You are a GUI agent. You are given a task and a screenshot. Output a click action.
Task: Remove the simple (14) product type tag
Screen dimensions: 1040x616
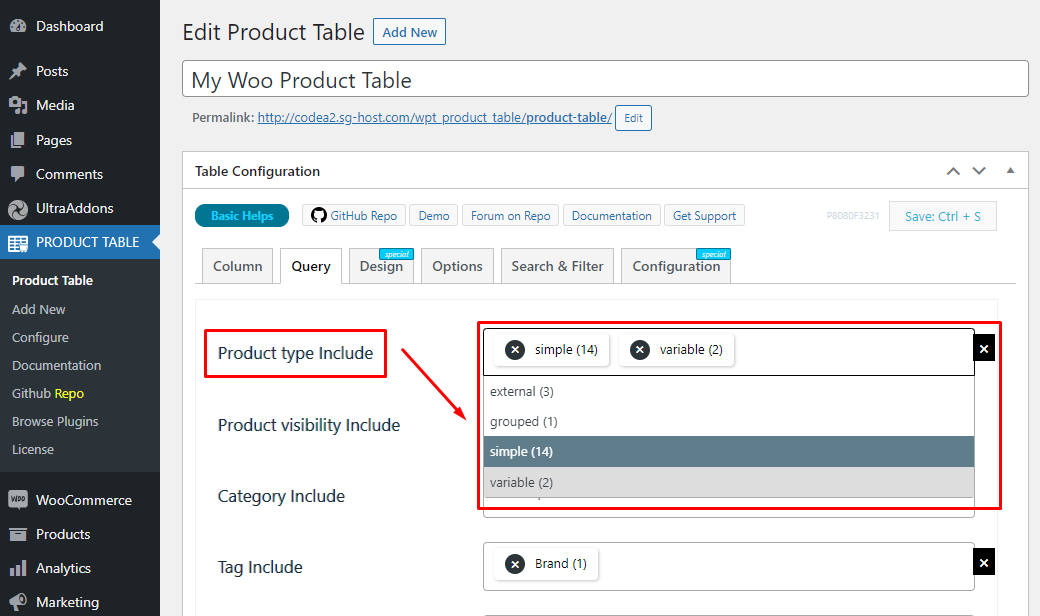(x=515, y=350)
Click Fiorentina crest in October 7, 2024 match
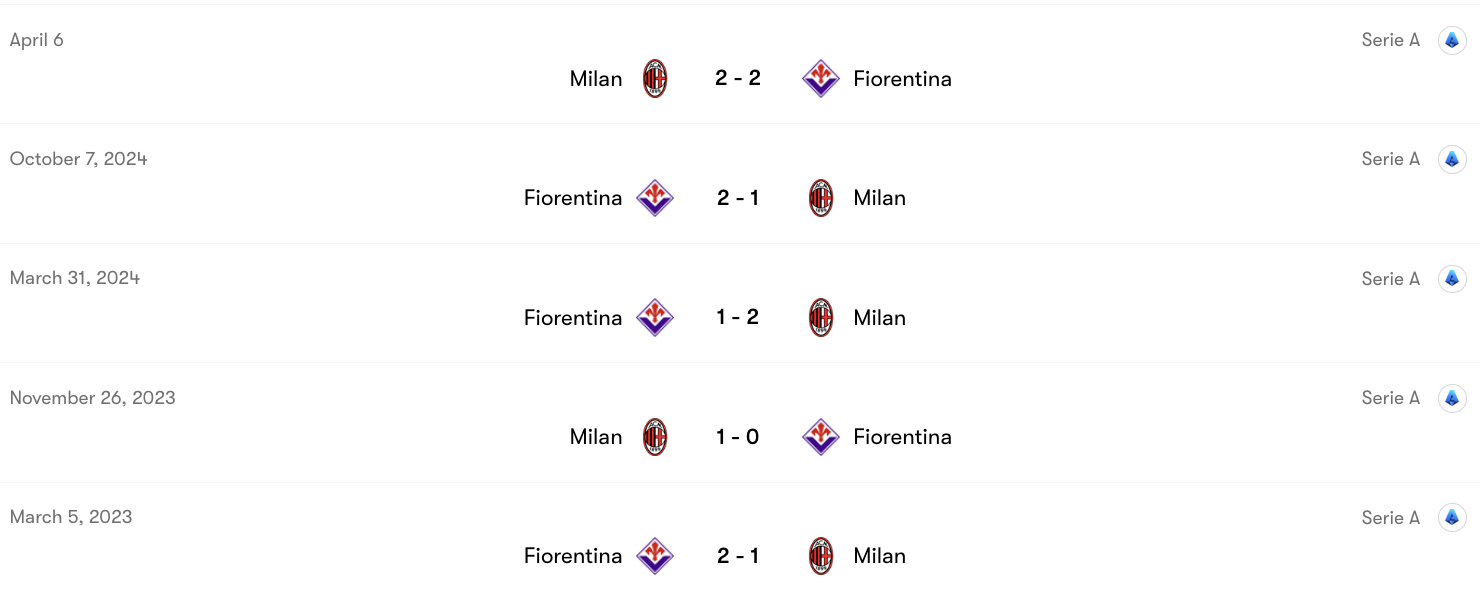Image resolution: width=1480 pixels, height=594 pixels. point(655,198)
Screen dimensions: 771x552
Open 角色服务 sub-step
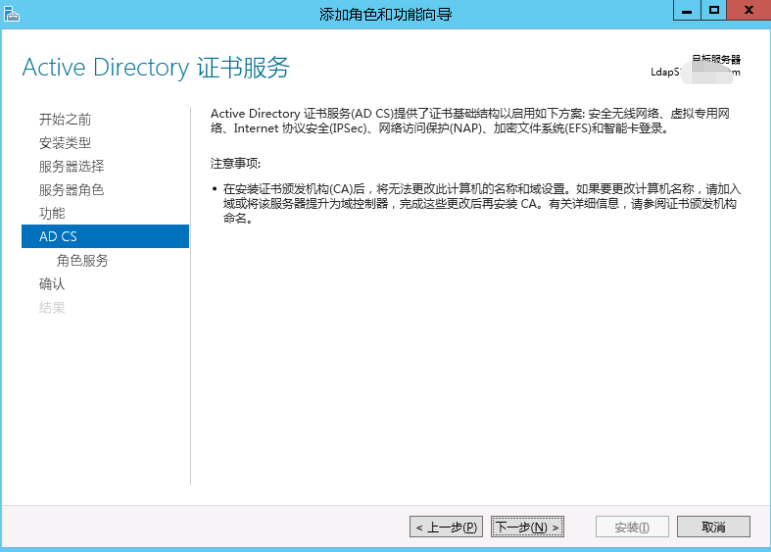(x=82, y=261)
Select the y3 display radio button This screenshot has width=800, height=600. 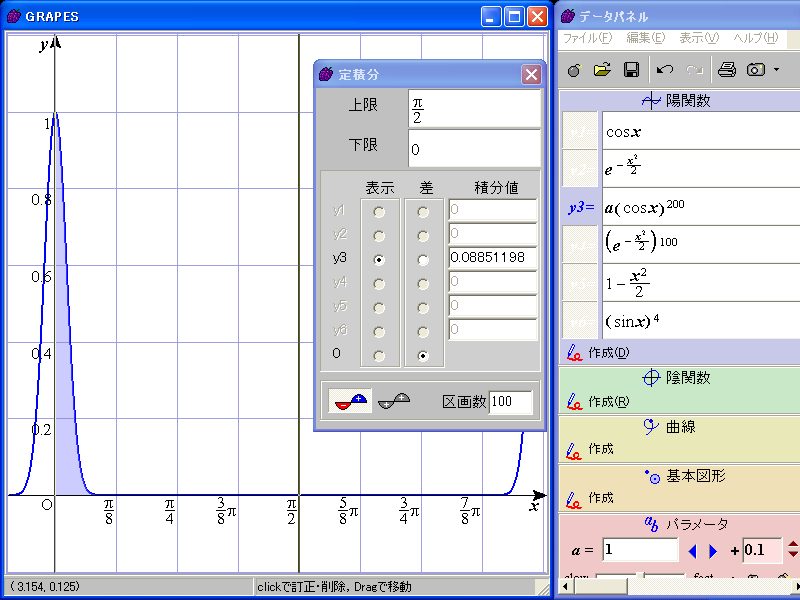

--

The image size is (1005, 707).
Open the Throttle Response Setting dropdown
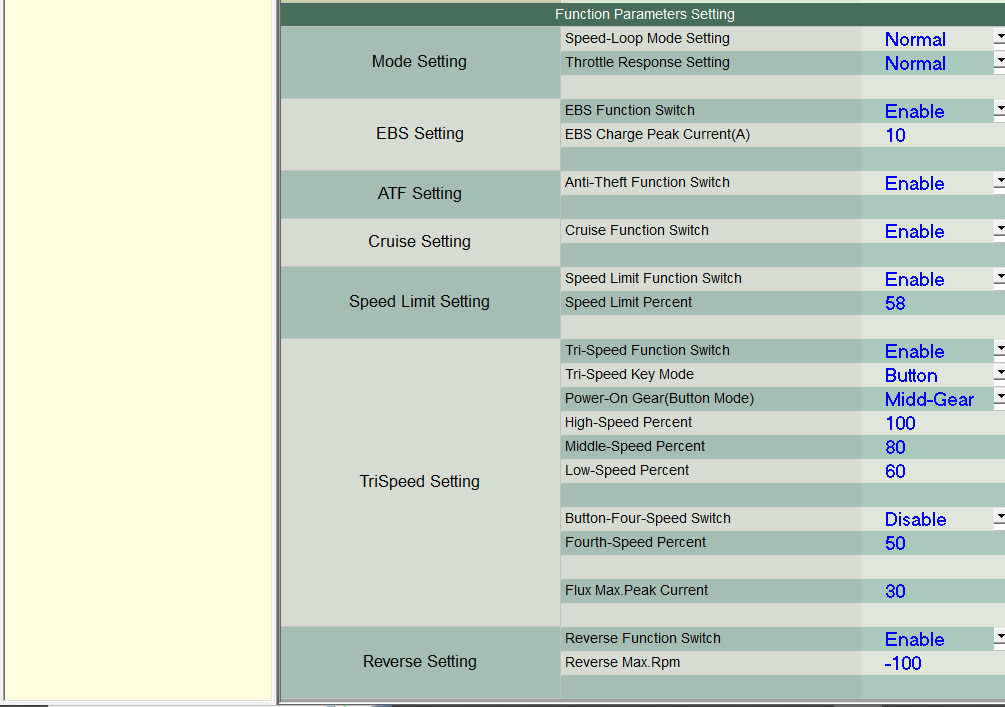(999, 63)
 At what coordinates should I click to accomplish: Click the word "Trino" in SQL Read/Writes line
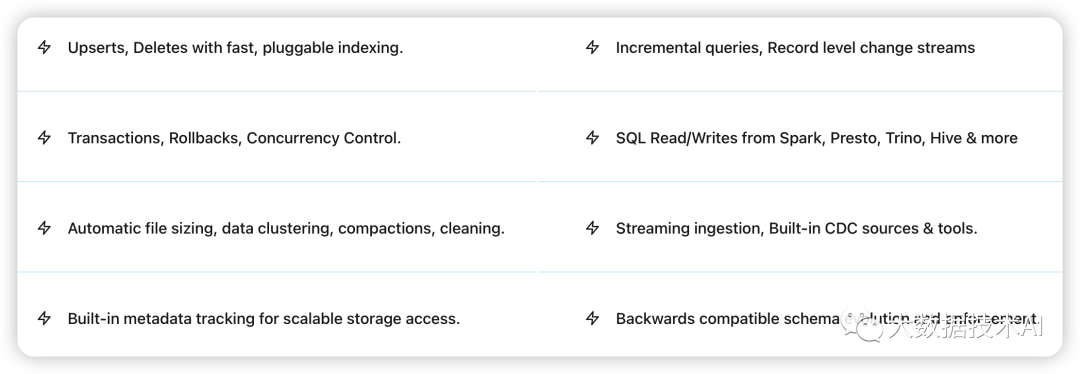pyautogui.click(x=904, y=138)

---

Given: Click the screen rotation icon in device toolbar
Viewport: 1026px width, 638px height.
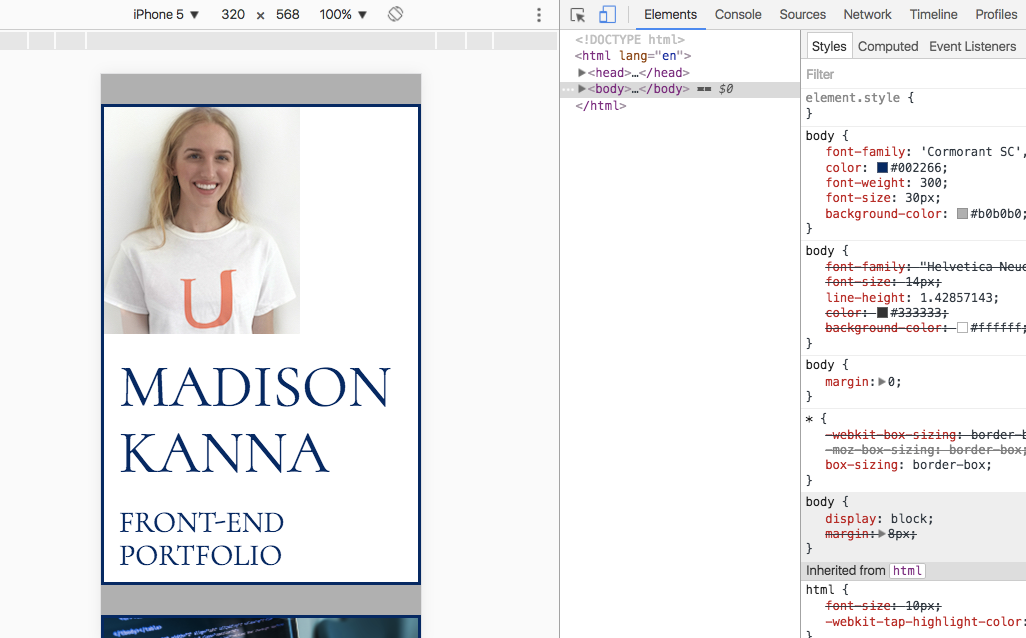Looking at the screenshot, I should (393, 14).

# TASK OBJECTIVE:
Word for word, restate the lines above from the one with "Screen dimensions: 771x552" through the one with "Select the y3", keeping both ends and dropping the pictures.

# RESULT BELOW:
Screen dimensions: 771x552
Open 角色服务 sub-step
(x=82, y=261)
Select the y3 display radio button This screenshot has width=800, height=600. 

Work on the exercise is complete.